Between This is the Album of a Band Called Adebisi Shank and This is the Second Album of a Band Called Adebisi Shank, the Wexford trio has esbalished themselves as bright lights within the increasingly dour world of math rock. Cribbing equally from the slippery structures of post-hardcore, the rhythmic propulsion of krautrock, and a strange sense of humor all their own, Larry Kaye, Vincent McCreith, and Michael Roe have crafted two albums of dizzying instrumental rock that defies both organization and categorization.

13. The Cranberries

The Cranberries always had jams, even still Adult Contemporary stations make room for consistent spins of “Dreams” and “Linger,” but the early part of their career had a handful of fully realized albums to accompany those timeless singles. Particularly on their 1993 debut Everyone Else Is Doing It, So Why Can’t We? the Limerick-born band brewed up a potent mix of goth-rock emoting and dream pop genre signifiers for an emotionally hefty document of singer Dolores O’Riordan’s post-Robert Smith affectations.

Were it not for the aversion that cool kids have to chart-topping pop hits, it’s easy to imagine early Cranberries songs, and the dark undercurrent that marked them, fitting right in an era where Twin Peaks set up an affection for art that was deceptively melancholic and sinister.

14. James Vincent McMorrow

31-year-old Dublin native James Vincent McMorrow is only two albums deep into his young career, but already he’s covered pretty immense stylistic ground. 2011’s Early In The Morning cast him as a pouty post-Bon Iver singer/songwriter, and though the style was lacking the narrative that everyone foists upon their favorite folkies, his was a competent if not inspired take on a familiar aesthetic.

So then with this year’s Post Tropical, instead of delving further into that defined place he jumped around, drawing instead on electronics and R&B songwriting for a strange genre amalgamation that separates McMorrow from the growing crowd of acoustic guitar toting singer/songwriters in the wake of For Emma, Forever Ago.
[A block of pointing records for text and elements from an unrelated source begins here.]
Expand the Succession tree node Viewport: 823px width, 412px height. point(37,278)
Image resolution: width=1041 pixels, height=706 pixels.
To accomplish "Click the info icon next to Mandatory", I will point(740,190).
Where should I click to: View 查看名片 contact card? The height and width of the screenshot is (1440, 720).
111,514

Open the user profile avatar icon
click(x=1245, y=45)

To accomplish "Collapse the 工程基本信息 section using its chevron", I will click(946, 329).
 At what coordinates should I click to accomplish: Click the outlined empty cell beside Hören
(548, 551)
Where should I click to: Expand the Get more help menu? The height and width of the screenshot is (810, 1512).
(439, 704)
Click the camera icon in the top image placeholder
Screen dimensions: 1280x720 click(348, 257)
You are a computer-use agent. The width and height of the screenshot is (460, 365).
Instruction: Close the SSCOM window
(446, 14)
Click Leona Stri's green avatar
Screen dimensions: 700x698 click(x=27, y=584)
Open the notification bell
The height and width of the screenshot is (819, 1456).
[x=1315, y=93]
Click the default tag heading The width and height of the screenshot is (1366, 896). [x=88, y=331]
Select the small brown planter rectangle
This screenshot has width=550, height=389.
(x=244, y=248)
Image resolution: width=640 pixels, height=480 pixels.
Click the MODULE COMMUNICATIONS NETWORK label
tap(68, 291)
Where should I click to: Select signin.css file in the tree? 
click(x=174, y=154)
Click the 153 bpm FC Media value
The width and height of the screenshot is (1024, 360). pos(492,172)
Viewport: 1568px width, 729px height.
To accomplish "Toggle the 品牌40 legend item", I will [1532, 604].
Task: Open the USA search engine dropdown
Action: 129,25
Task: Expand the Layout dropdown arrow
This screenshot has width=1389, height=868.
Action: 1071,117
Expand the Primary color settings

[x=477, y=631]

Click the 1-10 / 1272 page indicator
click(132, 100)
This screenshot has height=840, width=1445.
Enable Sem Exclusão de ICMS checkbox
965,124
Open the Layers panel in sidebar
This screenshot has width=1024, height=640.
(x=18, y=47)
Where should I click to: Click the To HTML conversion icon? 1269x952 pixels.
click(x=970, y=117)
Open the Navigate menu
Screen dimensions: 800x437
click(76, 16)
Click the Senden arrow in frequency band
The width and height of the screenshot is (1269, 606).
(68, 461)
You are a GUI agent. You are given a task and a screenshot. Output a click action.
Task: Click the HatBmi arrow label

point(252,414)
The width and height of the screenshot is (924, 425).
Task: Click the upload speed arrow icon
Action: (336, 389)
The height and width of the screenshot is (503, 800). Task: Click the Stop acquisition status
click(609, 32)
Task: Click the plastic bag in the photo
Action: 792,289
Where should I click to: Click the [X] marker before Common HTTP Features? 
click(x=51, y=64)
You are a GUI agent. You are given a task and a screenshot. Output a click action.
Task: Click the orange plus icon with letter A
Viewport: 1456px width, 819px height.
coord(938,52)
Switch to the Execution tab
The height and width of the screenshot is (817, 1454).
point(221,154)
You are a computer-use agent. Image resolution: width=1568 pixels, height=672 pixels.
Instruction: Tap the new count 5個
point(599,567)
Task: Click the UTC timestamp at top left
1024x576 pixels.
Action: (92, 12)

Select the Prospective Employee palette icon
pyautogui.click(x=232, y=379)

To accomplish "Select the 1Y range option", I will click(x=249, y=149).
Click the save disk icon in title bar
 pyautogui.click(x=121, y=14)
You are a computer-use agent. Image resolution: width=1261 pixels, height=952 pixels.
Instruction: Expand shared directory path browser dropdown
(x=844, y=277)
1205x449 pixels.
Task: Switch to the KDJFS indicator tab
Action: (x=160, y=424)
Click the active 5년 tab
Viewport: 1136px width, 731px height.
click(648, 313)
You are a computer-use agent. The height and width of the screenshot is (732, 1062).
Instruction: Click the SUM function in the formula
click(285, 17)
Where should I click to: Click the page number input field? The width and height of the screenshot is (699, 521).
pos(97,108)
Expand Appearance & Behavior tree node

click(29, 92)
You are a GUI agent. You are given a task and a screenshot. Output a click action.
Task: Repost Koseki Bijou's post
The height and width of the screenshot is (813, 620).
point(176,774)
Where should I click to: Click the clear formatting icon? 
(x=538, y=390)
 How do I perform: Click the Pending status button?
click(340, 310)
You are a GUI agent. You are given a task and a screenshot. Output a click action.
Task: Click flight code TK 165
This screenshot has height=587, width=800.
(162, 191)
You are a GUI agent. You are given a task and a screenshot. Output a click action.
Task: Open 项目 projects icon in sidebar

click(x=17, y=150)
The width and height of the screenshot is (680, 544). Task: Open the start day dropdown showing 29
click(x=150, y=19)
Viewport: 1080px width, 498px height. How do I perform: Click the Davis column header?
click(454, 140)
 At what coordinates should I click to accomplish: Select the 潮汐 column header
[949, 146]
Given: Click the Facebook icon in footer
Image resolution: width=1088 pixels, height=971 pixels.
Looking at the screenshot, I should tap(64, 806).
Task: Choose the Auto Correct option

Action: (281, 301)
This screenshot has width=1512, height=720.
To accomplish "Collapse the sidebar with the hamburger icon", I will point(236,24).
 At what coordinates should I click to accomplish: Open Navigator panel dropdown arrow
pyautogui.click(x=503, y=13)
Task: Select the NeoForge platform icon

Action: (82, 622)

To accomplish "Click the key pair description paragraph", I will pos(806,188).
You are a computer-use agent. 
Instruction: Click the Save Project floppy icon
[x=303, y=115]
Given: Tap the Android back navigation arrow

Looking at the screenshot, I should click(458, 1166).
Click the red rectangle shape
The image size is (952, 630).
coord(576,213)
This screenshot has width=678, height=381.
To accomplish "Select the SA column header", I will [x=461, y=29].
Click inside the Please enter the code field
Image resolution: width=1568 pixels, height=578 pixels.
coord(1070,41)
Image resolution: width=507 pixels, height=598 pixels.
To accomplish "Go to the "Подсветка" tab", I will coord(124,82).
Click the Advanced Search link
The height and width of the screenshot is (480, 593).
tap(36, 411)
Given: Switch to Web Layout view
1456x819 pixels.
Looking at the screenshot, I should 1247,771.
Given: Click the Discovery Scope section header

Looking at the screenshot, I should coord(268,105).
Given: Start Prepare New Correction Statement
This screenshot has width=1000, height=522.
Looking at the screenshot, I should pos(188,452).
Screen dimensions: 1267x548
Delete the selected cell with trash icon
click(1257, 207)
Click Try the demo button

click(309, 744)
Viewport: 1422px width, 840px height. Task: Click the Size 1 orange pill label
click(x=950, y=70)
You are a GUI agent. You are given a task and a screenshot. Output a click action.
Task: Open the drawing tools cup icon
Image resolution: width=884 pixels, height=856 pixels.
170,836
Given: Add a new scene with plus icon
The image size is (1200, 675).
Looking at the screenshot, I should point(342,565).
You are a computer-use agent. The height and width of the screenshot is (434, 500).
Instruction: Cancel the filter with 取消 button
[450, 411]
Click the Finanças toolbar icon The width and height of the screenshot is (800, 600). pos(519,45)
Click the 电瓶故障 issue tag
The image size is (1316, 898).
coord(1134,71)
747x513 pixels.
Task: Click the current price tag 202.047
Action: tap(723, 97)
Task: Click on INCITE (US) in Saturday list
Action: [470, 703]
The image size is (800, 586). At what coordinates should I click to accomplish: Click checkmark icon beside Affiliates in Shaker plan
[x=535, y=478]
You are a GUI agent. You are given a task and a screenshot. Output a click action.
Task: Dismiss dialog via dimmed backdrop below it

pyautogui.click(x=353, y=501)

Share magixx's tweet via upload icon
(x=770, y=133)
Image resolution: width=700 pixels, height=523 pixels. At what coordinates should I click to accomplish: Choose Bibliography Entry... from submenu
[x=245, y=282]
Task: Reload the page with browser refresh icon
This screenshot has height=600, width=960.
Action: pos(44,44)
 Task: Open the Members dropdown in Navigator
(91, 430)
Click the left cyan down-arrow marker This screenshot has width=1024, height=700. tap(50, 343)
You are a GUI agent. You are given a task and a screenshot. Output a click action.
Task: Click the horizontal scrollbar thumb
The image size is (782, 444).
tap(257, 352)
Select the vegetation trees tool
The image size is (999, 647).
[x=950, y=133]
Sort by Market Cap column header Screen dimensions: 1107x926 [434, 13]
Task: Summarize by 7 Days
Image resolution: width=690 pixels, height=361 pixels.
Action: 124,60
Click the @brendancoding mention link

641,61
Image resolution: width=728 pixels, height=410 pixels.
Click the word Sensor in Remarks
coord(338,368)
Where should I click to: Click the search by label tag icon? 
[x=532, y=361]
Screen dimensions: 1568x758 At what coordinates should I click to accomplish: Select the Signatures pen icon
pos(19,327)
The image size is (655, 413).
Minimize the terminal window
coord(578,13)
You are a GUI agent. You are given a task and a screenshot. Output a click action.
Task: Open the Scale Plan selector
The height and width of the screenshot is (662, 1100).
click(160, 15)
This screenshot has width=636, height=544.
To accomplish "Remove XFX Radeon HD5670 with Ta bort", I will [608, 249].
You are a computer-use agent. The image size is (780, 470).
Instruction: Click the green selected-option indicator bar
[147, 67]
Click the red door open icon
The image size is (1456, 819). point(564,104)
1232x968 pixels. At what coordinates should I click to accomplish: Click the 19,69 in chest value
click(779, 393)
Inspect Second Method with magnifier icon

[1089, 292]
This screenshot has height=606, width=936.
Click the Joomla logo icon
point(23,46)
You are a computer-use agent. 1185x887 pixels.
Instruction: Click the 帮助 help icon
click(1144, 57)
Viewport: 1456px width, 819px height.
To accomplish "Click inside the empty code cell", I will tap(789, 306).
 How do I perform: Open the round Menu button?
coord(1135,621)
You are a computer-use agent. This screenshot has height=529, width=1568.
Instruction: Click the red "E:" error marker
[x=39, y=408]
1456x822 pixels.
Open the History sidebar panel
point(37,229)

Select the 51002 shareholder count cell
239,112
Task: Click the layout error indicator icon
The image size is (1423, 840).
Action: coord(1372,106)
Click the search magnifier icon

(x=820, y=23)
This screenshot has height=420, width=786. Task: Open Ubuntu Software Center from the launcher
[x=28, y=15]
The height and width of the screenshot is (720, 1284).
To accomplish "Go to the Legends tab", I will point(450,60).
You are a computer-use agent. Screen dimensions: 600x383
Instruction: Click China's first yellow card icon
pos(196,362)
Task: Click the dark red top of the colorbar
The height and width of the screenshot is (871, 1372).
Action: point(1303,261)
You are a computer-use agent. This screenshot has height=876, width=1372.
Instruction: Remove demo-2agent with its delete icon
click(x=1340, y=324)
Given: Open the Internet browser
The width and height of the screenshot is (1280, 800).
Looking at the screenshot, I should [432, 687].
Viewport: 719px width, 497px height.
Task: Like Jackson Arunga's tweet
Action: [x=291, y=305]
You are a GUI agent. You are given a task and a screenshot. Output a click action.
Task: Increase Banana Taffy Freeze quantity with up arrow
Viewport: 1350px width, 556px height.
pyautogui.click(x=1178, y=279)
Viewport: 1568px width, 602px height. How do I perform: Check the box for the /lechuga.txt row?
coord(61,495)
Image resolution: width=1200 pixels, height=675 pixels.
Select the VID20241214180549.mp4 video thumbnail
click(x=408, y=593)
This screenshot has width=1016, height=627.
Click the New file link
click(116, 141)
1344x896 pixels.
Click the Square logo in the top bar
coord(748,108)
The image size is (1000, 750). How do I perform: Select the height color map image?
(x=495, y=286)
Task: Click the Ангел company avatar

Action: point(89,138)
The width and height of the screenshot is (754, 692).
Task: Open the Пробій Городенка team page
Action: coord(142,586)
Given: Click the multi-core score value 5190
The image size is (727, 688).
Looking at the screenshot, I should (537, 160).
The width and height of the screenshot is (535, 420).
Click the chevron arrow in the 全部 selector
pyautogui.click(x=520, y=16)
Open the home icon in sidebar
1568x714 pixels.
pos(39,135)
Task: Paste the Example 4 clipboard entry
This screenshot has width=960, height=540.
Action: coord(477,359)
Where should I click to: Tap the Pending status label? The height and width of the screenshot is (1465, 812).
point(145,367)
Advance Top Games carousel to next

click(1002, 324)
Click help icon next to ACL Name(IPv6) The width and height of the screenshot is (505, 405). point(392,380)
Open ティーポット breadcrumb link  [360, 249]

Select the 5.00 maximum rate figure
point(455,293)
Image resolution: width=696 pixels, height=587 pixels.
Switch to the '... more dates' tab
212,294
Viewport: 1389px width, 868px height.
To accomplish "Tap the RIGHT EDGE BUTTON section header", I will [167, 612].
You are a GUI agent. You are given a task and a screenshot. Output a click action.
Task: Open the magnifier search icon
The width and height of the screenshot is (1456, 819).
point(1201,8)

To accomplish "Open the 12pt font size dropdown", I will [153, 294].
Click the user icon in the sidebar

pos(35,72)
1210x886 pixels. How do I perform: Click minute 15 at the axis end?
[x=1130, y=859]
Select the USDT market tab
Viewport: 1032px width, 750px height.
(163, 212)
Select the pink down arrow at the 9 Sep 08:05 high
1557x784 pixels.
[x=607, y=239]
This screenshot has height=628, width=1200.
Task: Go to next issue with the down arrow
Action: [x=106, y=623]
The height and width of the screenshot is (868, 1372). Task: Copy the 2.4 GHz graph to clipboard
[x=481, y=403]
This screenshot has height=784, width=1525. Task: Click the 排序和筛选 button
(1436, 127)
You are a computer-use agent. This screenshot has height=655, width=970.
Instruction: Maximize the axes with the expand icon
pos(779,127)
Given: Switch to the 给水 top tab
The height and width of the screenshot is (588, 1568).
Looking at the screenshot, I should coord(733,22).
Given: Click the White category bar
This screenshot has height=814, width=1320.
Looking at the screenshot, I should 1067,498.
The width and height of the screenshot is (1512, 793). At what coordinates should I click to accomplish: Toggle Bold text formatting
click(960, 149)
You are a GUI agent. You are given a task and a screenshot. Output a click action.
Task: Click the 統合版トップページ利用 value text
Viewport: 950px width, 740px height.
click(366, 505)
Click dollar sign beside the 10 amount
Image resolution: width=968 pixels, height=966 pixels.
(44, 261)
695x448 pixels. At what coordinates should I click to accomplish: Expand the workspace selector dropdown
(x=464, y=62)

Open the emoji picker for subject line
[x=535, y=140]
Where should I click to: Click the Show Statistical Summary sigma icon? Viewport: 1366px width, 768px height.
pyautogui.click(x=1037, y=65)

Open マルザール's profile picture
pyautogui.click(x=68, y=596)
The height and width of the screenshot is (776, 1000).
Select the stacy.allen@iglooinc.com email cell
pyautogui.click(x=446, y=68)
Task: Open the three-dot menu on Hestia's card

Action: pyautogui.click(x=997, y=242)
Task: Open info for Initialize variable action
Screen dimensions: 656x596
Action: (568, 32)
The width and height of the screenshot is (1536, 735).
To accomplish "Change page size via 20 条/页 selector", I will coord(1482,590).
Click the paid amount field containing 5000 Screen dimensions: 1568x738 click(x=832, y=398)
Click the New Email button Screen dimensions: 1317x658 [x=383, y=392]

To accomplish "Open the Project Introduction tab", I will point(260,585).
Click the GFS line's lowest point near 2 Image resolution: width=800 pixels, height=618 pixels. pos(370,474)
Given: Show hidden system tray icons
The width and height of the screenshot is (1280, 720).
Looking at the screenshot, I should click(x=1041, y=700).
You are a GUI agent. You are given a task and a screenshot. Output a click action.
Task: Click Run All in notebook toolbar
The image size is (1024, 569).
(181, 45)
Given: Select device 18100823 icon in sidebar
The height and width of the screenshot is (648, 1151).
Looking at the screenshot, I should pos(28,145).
He’s yet to fully unify the aesthetic into something easily digestible, but the songs are there. It’s only a matter of time.

15. The Thrills

While other indie rock bands were aiming for the sentimentality and bombastisity with grandiose sweeping melodies and massive string sections, Dublin’s The Thrills aimed small. Instead of aiming for the heavens, they borrowed from the Byrds or CSNY or the Beach Boys, crafting similarly wordless vocals but with a decidedly earthbound jangle that tied it all together. The “oh whoa” choruses that were in vogue during The Thrills’ early 2000s heyday can be found slapdash over records like Teenager, but it was always evident that they weren’t interested in being, like, Coldplay or Keane. You instead hear Women or The Clientele, catchy, emotive guitar pop that remains inventive despite its at times obvious reference points. It’s California dreamin’ from a locale quite unlike it.

16. The Frames

Thanks to Once, Glen Hansard probably remains the most visible Irish musician in present day outside of, like, U2 and Enya. But before he rocketed to fame with The Swell Season, the musical, and his solo records, he formed The Frames in Dublin in 1990. Imbuing '80s anglophile pop (in the vein of, say, Echo and The Bunnymen or Felt) with the high gloss finish that the coming decade would slap on any number of pop records, Hansard found a winning, if at times obvious, combination of sweeping melodies and soaring choruses.

Though this band never found the commercial success that a number of Hansard’s later projects found, it showcased, early on, his knack for the sort of anthemic indie rock that’d find massive critical acclaim in the early 2000s.